Uncoordinated pre-referral communication between initiating and receiving facilities was repeatedly reported by participants across the study settings. Communication was characterized by informal exchange of information by telephone only to confirm bed availability and briefly convey the patients’ condition upon referral acceptance. Study participants shared that although referral forms were available in some facilities, health care providers seldom completed or used forms because they were perceived as irrelevant and time consuming; instead providers would be rushed to call receiving facilities and send newborns after referral acceptances were confirmed. The same was true for written feedback from receiving facilities to initiating facilities; phone calls were sometimes made if the receiving facility was unclear about the patient’s condition, but otherwise the receiving facility often did not communicate at all. Without routine documentation, referral system monitoring is very challenging. Ineffective referral communications and resulting negative effects have also been reported in qualitative studies conducted in Ghana [24], Brazil [32], and Guatemala [33]. Improvements to monitoring and evaluation are critical to ongoing strengthening of the overall referral system.

Referral refusal is commonplace for various reasons, including geographic and financial constraints, illness severity, and long wait time. When families refuse referrals, reasons should be sorted out and addressed accordingly, and appropriate options should be offered [4]. Our findings revealed that the fear of high costs for services including transportation and drugs as well as other informal payments for accommodations made families reluctant to accept referrals. This finding confirmed a qualitative study from southern Tanzania where mothers of sick newborns complained about high treatment costs at referral centers and transportation expenses [34]. Conversely, referral-related expenses were shown not to affect acceptance in a study conducted in South Africa [6]; however, the setting was a more developed urban periphery, unlike the urban-rural mix of our study settings.

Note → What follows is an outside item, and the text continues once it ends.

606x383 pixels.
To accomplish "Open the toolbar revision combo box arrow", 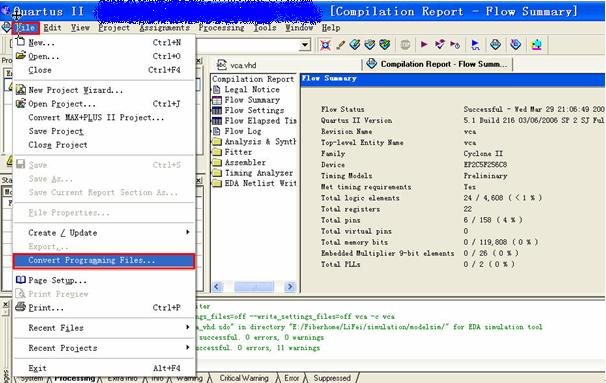I will (305, 45).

Some rural families in this study reportedly compromised their newborns’ well-being, preferring to allow infants to die at home rather than be referred because newborns were not perceived to be full members of the household. This is consistent with studies from central Ethiopia [8] and rural Uganda [35] in which delays in decision-making and care-seeking for sick newborns were due to families’ perceptions that newborns’ health was not the families’ highest priority.

Limitations

There are limitations to this study and analysis. Although study sites were drawn from 3 different regions of the country, the relative number of recruitment locations within these regions were few and not necessarily representative of the entire country. Similarly, mothers, providers and facility administrators who were interviewed may not be representative of all patients and clinicians. Mothers in Oromia were not available for IDIs due to geography and difficulty in contacting them given our resources.

Conclusions

Access to high-quality and timely care for preterm, LBW, and sick newborns is critical to improve outcomes. Support services for newborn referrals such as availability of transport and communications were poor in all study areas in rural and urban settings, resulting in refusal or delay of newborn referrals. Provision of ambulance services with trained staff for newborn referrals could improve health outcomes of preterm, LBW, and sick newborns presenting at higher level health facilities. Sensitization and training of health care providers on national referral protocols/guidelines, setting expectations for adherence, government investments in newborn referral systems, and standardizing initiating and receiving facility referral communication, are all urgently needed. Changes to the nationwide monitoring system to include performance of the referral system is crucial for accountability and improvement. Upgrading provision of newborn care at lower-level facilities will decrease the referral load at higher-level facilities.